Under RCP4.5, very small changes are projected to happen to medians
during Fall. Under RCP6.0, however, medians increase during the entire
simulation period after large drop in the start of the mid-century.
Under RCP4.5, the largest IQR is projected during 50s ranging from
-23.3% to 34.9% change compared to baseline mean Fall. 70s also shows
the same variations. However, the smallest IQR ranging from -19.5%
to-5.1% (under RCP4.5) is estimated during 60s where change variations
indicate noticeable number of outliers meaning, strong Fall
precipitations compared to baseline period. Under severe emissions, the
largest IQR for Fall precipitation occurs in the end late-century (90s)
ranging from -12% to 51.2%. This variation is followed by 50s IQR
ranging from -47% to 10.6%. Big portion of the 90s’ IQR indicates
increase, but for 50s a decrease is observed. This makes the end of the
late-century to have wettest Fall and middle of the mid-century to have
the driest Fall (under RCP6.0). Early late-century is projected to have
the smallest range changes (IQR ranging from -15.7% to 12.2%) under
RCP6.0. Projected Winter rainfall has the shortest IQRs (smallest
changes) compared to the other three seasons (both emission scenarios).
For both scenarios, during the entire simulation period, IQRs and
medians fall below zero line, meaning decreased amount of precipitation
during Winter. More outliers under RCP4.5 indicates more extreme changes
under moderate than sever scenario during Winter. Under RCP4.5, medians
increase towards the end of century, starting from -21.7% and ending at
-1.9%. This indicates overall less changes towards the end the
simulation period. Under RCP4.5, the largest IQR for Winter rainfall is
projected during the late-century (80s) ranging from -32.9% to 1 8%
with the median of -27.7% (close to the 25thpercentile). Under moderate emission the smallest variation is projected
to be during the end of the late century (90s) with IQR ranging from
-16.5% to 1.2% (median of -1.9%). Under sever emissions, however, end
of the late-century period has the largest IQR ranging from -7.9% to
38.7% with median close to 25th percentile, making
the decade wettest for the Winter rainfalls. The smallest variations of
Winter precipitation are estimated to occur at the start of the late
century (70s). the direst Winter under severe emissions is projected to
end of the mid-century (60s) where the median is -21.5% (figure 13).

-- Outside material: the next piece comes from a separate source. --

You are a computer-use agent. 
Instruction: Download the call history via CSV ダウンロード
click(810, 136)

Comparing the percent change variations for projected precipitation
under both scenarios shows the largest changes in Summer and Winter when
switching from RCP4.5 to RCP6.0. similar results were observed by Sunde
et al. (2017). Surface runoff variations under future climatic data,
shows dramatic changes (figure 13). For all seasons and under both
scenarios, surface runoff is projected to increase up to several folds.

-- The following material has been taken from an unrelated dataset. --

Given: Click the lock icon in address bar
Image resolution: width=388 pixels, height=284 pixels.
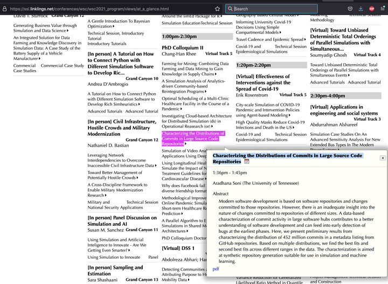Looking at the screenshot, I should click(x=4, y=9).
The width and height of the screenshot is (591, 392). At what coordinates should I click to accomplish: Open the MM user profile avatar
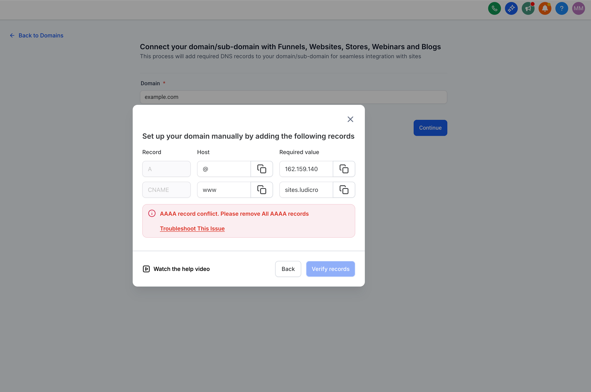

For Spring surface runoff, under RCP4.5, the largest IQR is expected by
end of the mid-century (60s) ranging from 76.9% to 526.5%. The second
largest variation is estimated in middle of the late-century period
(80s) ranging from 155.22% to 601.7% (under RCP4.5). The smallest
variation (IQR) under the moderate emissions, however, is observed in
beginning of the mid-century ranging from 229.4% to 330.9%. The
medians change barely through the entire simulation period. Spring
surface runoff, under RCP6.0, has overall length of IQR shorter than the
that of RCP4.5 indicating less variations in percent changes except for
beginning (40s) and end (80s) of the simulation period. The largest IQR
under the severe scenario is estimated for the end of the late-century
period (90s) with variations ranging from 278.8% to 731.2%. The
smallest IQR, however, is estimated during the end of the mid-century
(60s) ranging from 272.4% to 517.3%. Medians, under the RCP6.0, follow
the general pattern of increasing towards the end of the century. Figure
13 indicates the expected difference between moderate and severe
emissions. Comparison of Spring surface runoff under both scenarios
shows significant differences during the beginning of the simulation
where moderate emissions make shortest IQR while severe emissions make
one the largest variations. Figure 13 indicates more outliers are
projected under moderate emissions. The variations for Summer surface
runoff can be as large as Spring’s.
Through the entire simulation period the overall IQR for Summer surface
runoff under RCP6.0 is larger than that of Rcp4.5 indicating more
variations under severe emissions. Under RCP4.5 medians increase towards
the end the century with the highest of 465% during 80s and the lowest
of 221% during the 50s. under RCP4.5, the largest IQR is projected for
the middle of the mid-century (50s) period and the shortest IQR for
Summer surface runoff is estimated for the beginning pf the late-century
period (70s). Summer surface runoff under sever emissions has higher
variations. The largest IQR, under RCP6.0, is estimated during the end
of the late-century period ranging from 207.6% to 615.6% and the
shortest IQR ranging is projected during 50s ranging from 146.7% to
342%. For Fall surface runoff variation, under both emission scenarios,
the medians follow the increasing pattern towards the end of the century
(slight increase under RCP4.5 and more accelerated increase under
RCP6.0). Under severe emissions, however, more outliers are observed
indicating more extremes. The overall length for IQR varies through the
simulation for both scenarios. The percent change values for Fall are
also as high as Spring’s and Summer’s indicating several fold surface
runoffs during Fall too. Under RCP4.5 the largest IQR is projected at
the beginning of the late-century period (70s) ranging from 138% to
510%. The shortest IQR, however, is observed for a decade after that
during 80s. Under RCP6.0, the largest and shortest IQR ranging from
44.7% to 434.4% and from 239.9% to 387% is estimated during the
beginning (40s) and the end (60s) of the mid-century period,
respectively. For Winter surface runoff the overall length of IQR under
moderate emissions is greater than that of sever emissions indicating
more variation compared to the baseline period. Under both scenarios,
medians follow slight increase pattern towards the end of the simulation
period. Under RCP4.5, the largest IQR ranging from 133% to 605.1% is
projected at the middle of the late-century period (80s) and the
shortest IQR (smallest variations) is estimated for 50s. Under RCP6.0,
however, the largest variations (IQR) ranging from 103% to 349% is
expected during the beginning of the mid-century period, and the
shortest IQR is observed during the middle of the late-century period.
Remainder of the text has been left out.